TASK BRIEF:
From the listing that follows, report the number of lines with the word "date" in them, and no other output.

AVAILABLE RECORDS:

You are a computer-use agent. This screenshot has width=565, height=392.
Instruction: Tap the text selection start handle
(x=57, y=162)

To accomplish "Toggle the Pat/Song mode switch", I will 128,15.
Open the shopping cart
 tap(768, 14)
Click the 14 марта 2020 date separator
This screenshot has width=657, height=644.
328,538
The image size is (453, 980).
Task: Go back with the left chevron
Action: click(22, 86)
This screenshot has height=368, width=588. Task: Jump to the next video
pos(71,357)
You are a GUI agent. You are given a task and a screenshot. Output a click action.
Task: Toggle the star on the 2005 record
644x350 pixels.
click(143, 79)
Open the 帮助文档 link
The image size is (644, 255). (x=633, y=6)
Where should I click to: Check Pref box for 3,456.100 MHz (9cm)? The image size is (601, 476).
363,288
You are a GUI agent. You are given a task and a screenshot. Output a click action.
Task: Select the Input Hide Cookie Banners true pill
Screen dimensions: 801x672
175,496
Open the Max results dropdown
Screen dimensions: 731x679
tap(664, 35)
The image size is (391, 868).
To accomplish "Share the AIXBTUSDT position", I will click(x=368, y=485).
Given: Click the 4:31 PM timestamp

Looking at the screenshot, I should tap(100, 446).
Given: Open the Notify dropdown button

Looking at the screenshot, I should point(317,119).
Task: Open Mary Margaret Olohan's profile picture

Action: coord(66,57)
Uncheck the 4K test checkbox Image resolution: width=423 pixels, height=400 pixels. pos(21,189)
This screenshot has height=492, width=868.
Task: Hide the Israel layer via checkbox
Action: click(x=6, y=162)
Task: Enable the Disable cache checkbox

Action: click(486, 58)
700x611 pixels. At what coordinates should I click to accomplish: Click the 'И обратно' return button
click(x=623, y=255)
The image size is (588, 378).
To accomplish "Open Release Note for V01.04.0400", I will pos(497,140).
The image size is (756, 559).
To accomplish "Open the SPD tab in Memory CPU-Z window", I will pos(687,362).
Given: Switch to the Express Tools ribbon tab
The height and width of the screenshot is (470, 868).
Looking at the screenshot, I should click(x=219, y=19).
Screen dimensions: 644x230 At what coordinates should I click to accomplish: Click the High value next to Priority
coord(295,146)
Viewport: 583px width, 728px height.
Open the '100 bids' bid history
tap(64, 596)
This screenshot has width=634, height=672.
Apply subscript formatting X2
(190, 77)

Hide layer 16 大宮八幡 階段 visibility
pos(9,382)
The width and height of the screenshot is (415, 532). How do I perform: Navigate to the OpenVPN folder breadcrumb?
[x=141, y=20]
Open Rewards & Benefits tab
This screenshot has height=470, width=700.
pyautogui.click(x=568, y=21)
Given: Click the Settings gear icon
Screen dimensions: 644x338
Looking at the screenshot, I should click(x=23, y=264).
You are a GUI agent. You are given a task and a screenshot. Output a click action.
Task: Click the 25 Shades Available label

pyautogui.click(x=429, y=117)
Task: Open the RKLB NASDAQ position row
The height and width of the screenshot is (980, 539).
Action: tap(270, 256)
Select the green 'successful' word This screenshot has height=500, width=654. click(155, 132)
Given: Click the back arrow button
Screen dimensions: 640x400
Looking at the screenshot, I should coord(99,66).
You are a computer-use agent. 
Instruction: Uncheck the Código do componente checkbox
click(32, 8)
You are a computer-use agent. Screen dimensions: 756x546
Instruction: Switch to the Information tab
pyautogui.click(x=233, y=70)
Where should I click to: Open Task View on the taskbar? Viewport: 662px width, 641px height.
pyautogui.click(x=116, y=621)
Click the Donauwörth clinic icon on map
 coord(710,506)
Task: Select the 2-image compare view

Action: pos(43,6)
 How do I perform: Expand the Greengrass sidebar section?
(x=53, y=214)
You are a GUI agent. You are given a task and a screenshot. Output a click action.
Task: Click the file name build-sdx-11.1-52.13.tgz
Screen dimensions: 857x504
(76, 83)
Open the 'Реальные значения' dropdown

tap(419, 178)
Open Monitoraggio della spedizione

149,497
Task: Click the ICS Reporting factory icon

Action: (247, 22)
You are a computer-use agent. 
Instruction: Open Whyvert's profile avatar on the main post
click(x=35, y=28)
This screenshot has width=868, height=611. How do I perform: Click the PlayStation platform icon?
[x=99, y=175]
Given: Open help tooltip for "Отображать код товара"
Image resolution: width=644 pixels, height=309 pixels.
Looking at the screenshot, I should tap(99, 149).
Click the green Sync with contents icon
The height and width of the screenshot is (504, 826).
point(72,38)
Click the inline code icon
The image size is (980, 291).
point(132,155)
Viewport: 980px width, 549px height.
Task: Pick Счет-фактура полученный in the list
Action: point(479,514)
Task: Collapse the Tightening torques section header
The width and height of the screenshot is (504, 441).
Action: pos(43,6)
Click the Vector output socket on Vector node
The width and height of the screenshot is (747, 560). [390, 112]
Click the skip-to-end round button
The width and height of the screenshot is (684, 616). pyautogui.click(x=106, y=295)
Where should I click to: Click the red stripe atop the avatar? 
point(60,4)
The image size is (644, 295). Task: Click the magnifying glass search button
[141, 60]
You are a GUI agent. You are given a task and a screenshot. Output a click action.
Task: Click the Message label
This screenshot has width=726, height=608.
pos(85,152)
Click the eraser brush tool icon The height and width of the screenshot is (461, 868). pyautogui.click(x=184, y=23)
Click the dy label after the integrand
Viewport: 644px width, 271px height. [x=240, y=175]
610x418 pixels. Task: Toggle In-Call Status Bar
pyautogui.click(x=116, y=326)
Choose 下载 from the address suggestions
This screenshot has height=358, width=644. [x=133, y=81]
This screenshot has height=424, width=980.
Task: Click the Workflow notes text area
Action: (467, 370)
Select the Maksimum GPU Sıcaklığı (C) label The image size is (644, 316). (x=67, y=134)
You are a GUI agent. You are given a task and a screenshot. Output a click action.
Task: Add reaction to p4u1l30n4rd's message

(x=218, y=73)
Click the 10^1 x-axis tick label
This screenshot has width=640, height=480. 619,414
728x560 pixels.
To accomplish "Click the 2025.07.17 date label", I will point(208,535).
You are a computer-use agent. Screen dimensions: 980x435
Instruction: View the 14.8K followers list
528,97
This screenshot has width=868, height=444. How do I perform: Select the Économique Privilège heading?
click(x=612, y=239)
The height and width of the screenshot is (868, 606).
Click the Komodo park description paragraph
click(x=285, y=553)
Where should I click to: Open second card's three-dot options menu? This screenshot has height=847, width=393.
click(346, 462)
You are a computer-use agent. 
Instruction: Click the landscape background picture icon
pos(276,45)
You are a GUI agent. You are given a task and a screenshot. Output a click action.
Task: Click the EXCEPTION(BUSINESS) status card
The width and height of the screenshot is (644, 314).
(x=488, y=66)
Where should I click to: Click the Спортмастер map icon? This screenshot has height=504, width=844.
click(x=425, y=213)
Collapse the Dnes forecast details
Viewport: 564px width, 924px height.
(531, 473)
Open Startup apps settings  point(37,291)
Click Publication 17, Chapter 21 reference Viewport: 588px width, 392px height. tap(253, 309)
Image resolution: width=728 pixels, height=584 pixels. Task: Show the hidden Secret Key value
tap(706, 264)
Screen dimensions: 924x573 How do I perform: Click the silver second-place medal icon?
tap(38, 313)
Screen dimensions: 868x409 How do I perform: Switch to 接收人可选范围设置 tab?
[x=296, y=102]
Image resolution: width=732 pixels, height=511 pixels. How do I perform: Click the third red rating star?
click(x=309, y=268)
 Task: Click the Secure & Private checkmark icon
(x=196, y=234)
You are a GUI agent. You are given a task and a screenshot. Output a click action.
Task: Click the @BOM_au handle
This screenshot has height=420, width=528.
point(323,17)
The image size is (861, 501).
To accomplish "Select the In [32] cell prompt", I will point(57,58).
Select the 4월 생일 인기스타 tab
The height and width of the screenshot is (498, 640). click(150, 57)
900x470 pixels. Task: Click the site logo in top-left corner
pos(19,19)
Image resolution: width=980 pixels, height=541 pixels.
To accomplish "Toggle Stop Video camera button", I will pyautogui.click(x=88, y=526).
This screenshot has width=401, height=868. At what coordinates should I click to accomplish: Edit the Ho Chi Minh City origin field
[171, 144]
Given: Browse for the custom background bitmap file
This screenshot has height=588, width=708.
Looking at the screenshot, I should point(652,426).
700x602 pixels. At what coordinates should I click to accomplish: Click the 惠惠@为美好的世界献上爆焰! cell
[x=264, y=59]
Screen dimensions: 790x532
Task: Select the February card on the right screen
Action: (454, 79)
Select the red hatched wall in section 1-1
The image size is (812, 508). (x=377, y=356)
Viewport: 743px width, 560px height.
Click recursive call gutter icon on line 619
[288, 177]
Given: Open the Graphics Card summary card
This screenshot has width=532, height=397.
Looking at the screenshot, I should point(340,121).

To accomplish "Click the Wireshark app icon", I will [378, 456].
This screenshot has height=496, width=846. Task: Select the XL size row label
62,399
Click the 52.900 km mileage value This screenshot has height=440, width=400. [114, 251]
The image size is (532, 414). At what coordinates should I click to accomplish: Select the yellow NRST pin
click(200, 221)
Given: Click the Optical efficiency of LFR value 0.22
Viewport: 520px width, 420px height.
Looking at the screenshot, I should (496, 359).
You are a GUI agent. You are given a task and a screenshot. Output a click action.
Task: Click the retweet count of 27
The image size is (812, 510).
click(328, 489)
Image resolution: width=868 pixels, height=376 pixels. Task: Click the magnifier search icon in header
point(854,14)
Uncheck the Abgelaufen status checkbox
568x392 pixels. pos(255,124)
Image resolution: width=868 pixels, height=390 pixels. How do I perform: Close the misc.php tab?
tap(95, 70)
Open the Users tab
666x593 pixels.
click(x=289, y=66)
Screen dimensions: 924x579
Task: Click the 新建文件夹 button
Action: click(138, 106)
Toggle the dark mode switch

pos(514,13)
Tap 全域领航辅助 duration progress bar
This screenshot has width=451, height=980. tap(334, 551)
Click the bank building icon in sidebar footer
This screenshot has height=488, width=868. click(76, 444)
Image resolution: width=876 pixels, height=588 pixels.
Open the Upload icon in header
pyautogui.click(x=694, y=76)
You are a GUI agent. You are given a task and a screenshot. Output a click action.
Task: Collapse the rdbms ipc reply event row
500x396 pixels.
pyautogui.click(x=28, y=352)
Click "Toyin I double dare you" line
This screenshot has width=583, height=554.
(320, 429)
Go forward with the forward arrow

SOLUTION:
2